#### INSTRUCTIONS FOR THE TASK
Copy out the stretch of the data from the line containing "Click the Bandbreite(kHz) row label" through the end, leaving the pictures out of your answer.

#### THE INPUT
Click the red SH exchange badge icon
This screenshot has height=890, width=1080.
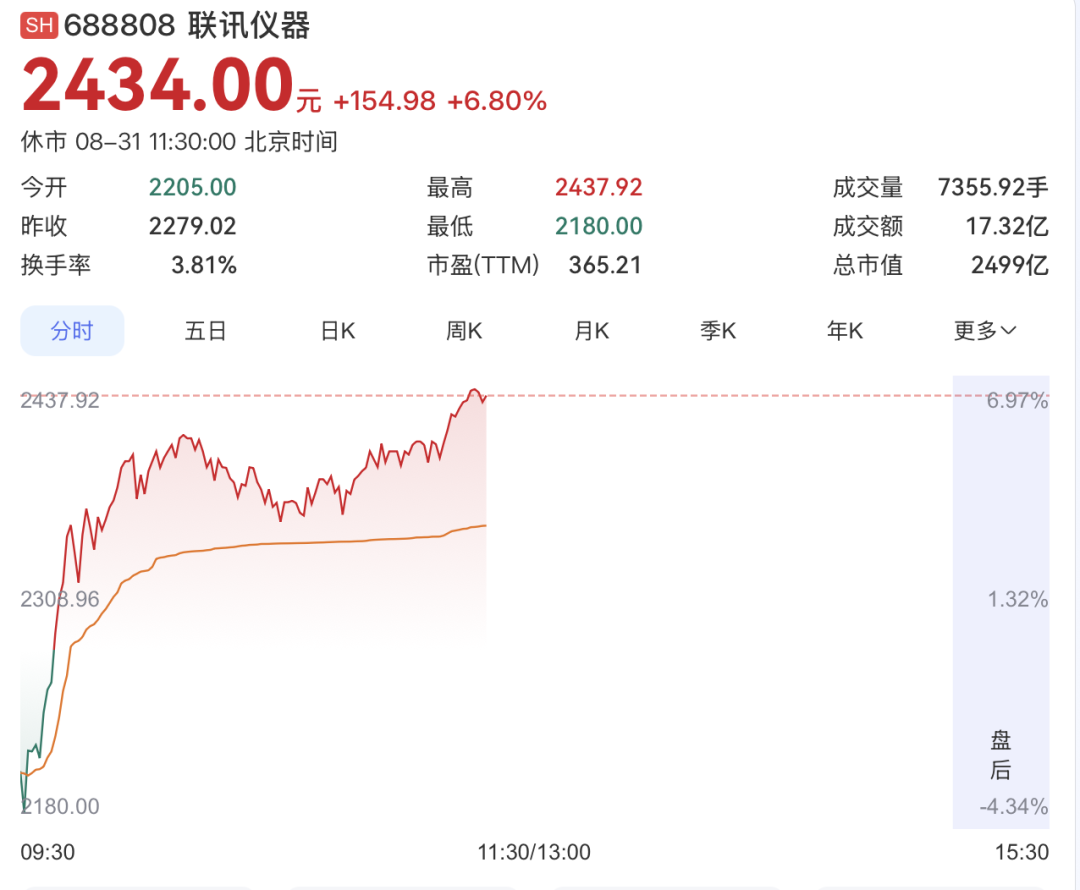tap(39, 25)
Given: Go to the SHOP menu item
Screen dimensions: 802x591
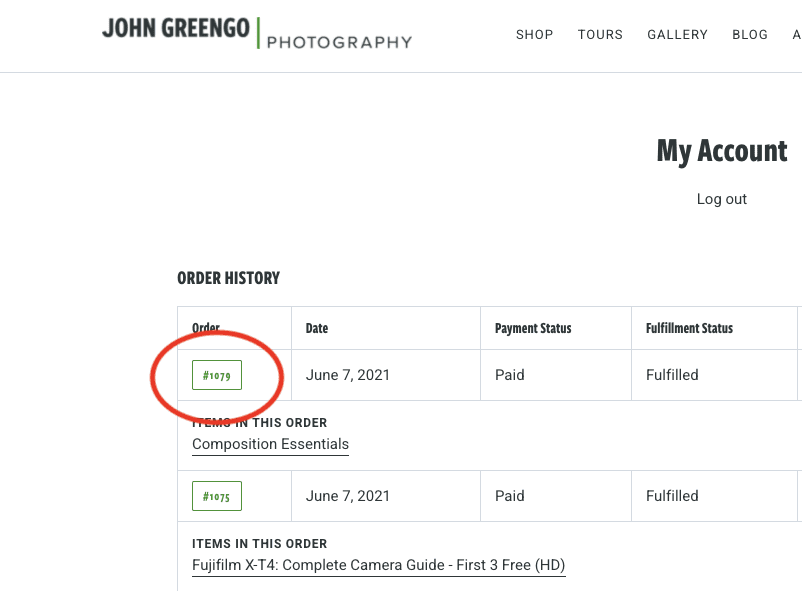Looking at the screenshot, I should pyautogui.click(x=534, y=35).
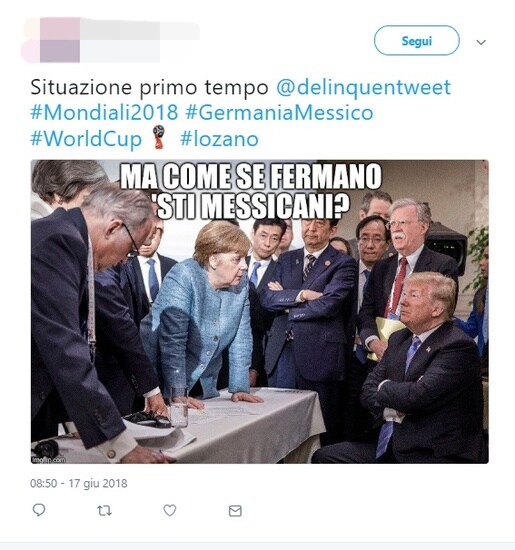This screenshot has width=515, height=550.
Task: Like the tweet with the heart icon
Action: (x=170, y=510)
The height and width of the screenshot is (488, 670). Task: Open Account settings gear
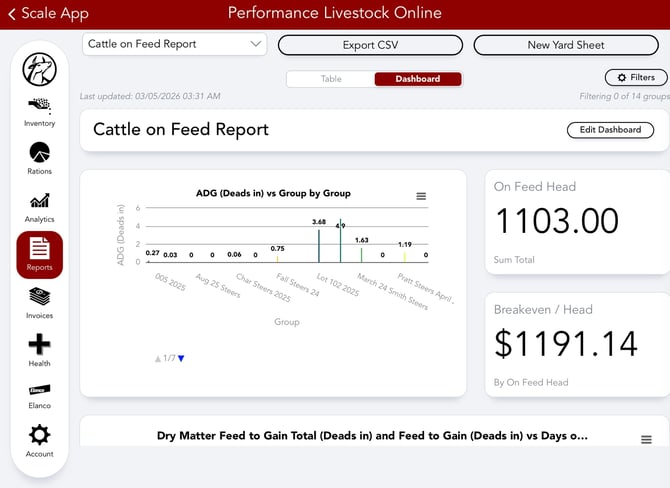tap(39, 440)
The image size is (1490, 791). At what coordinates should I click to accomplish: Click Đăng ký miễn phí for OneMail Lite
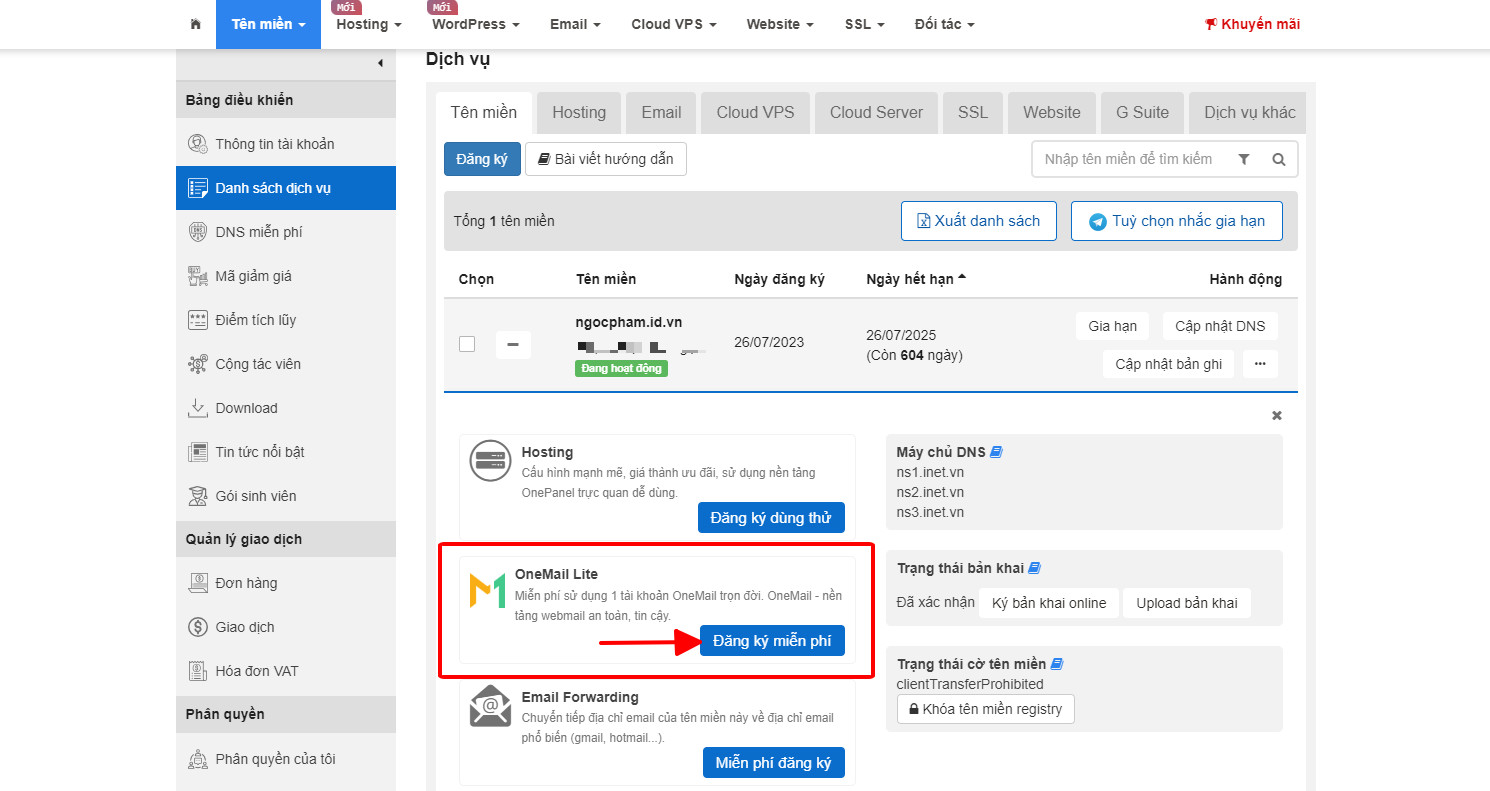[772, 640]
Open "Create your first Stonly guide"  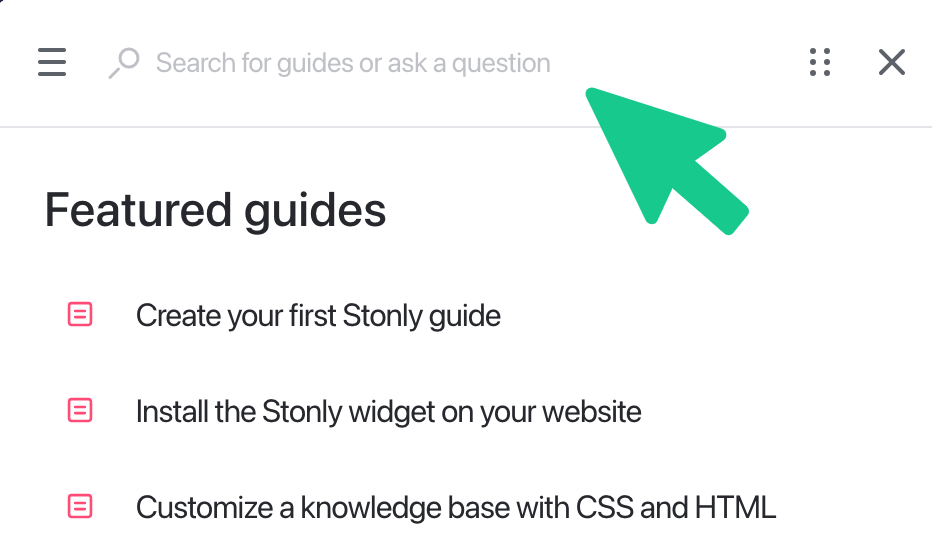tap(318, 316)

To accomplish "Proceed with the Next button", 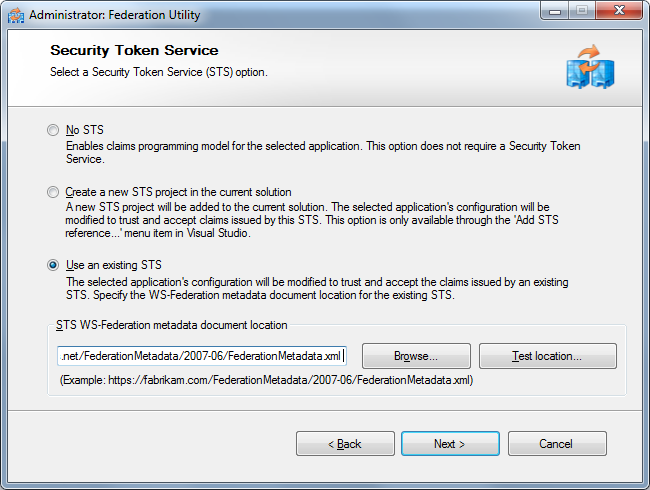I will (450, 443).
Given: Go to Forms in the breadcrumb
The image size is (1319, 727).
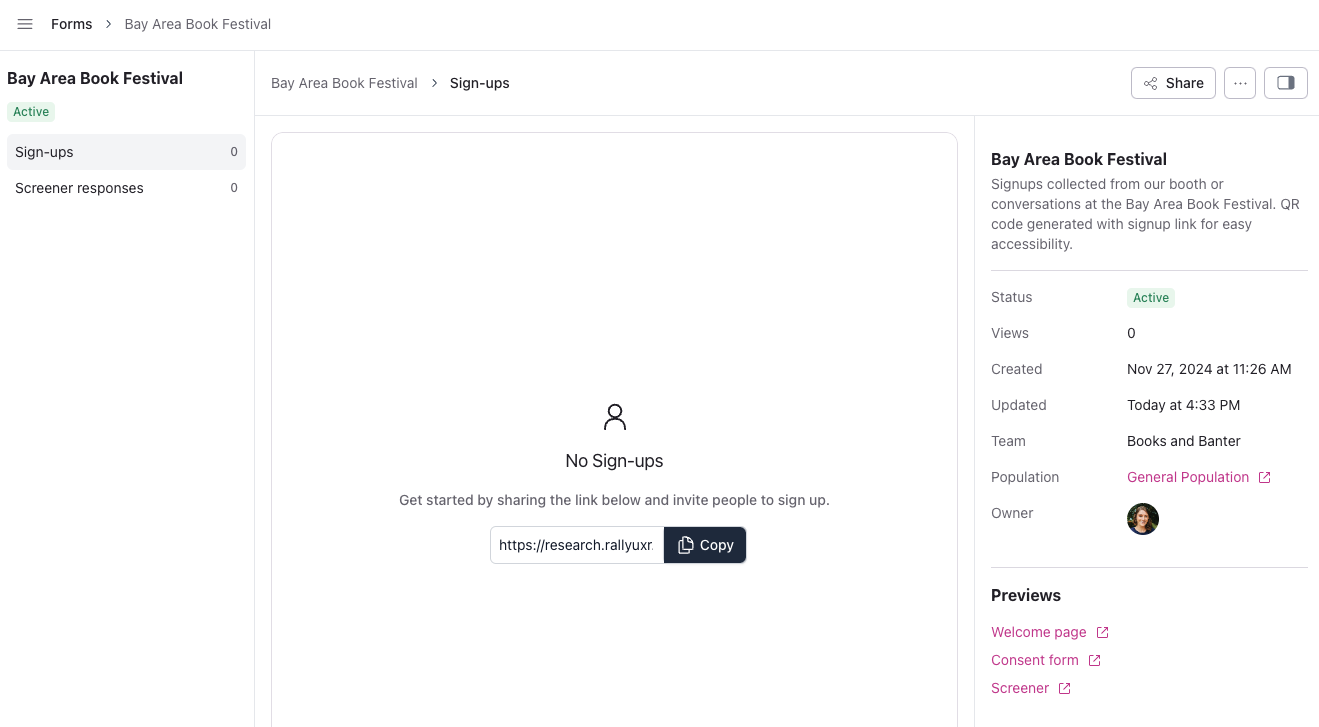Looking at the screenshot, I should pos(71,24).
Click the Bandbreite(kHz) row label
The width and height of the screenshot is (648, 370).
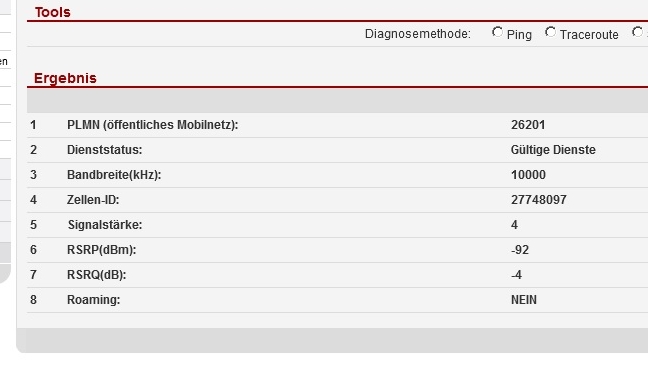tap(114, 175)
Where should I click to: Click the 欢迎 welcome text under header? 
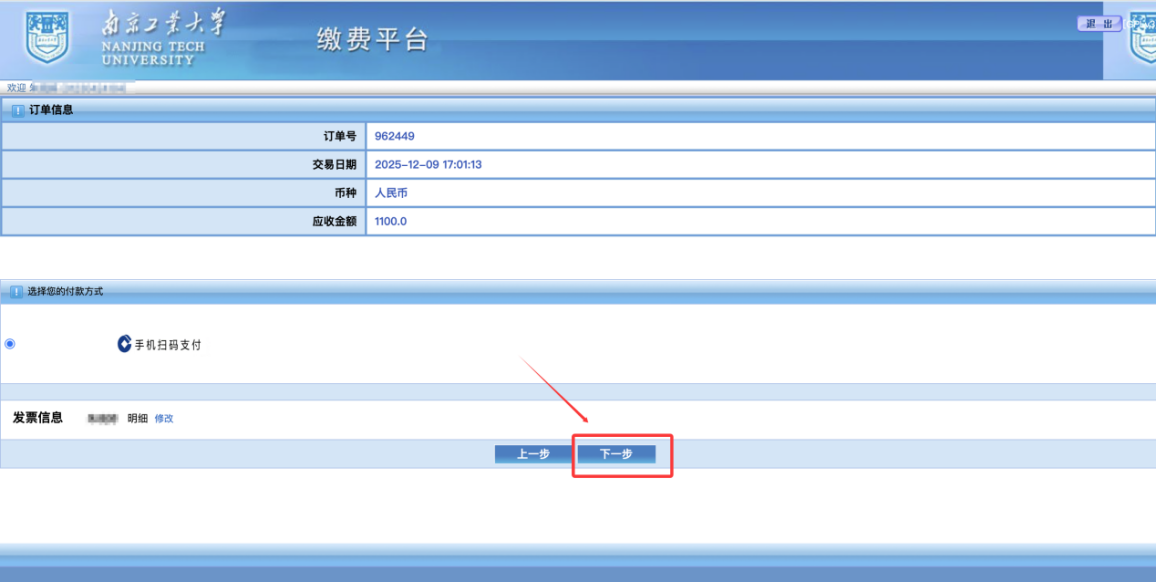click(17, 88)
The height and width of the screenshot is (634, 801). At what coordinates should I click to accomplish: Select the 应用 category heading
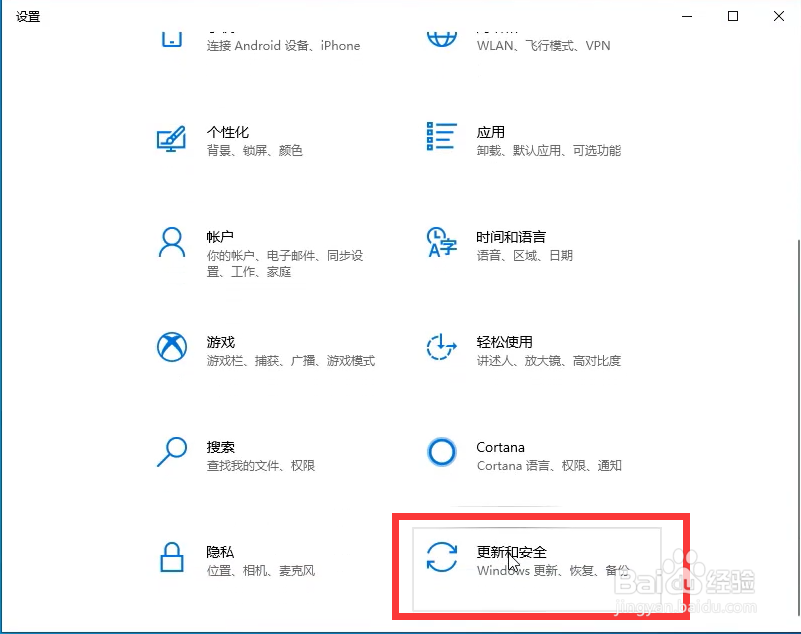pos(490,132)
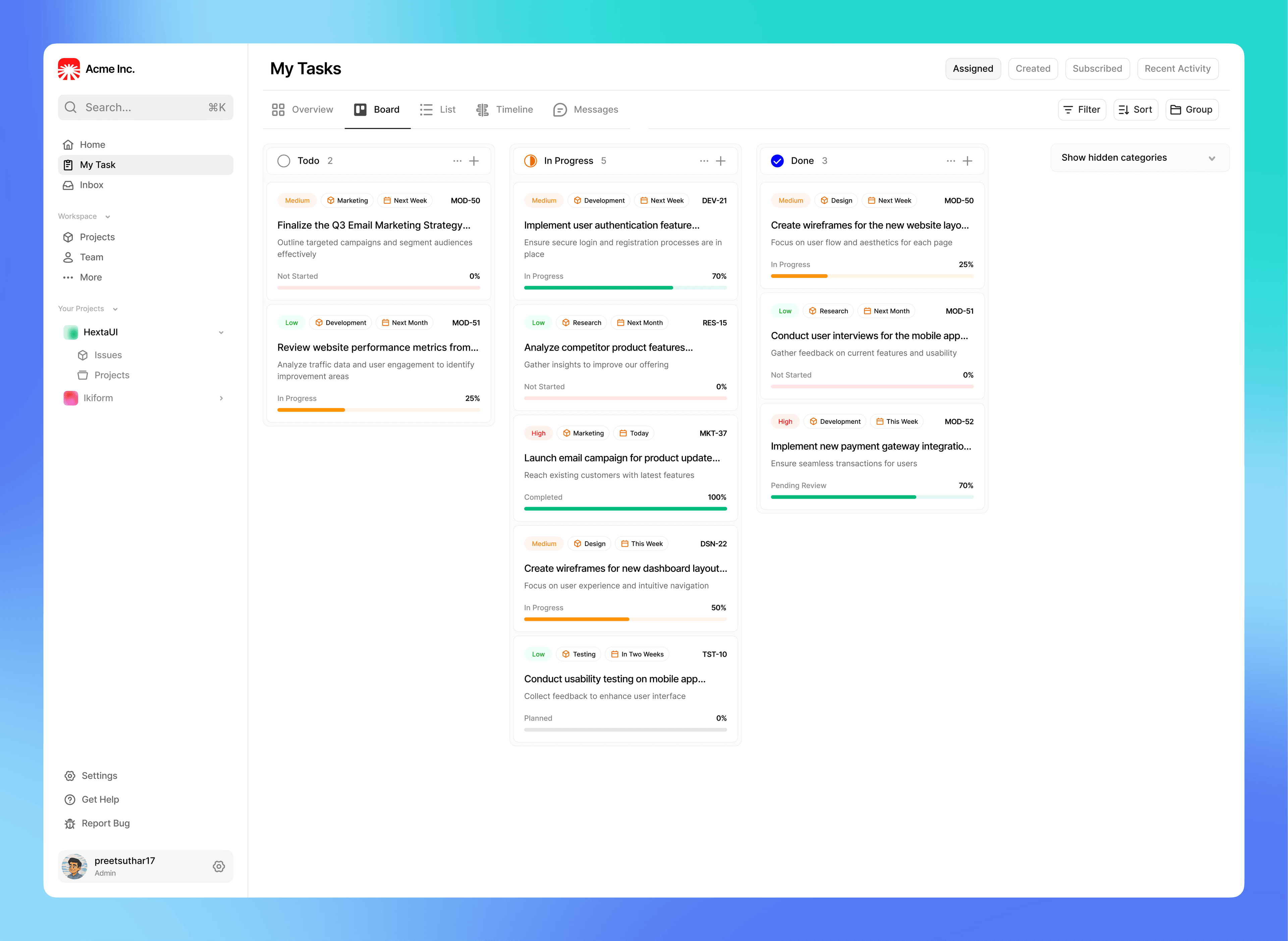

#### ANSWER IN FULL
Click the Bandbreite(kHz) row label
The width and height of the screenshot is (648, 370).
tap(114, 175)
Where should I click to: Click the 欢迎 welcome text under header? 
click(17, 88)
The height and width of the screenshot is (634, 801). At what coordinates should I click to accomplish: Select the 应用 category heading
pos(490,132)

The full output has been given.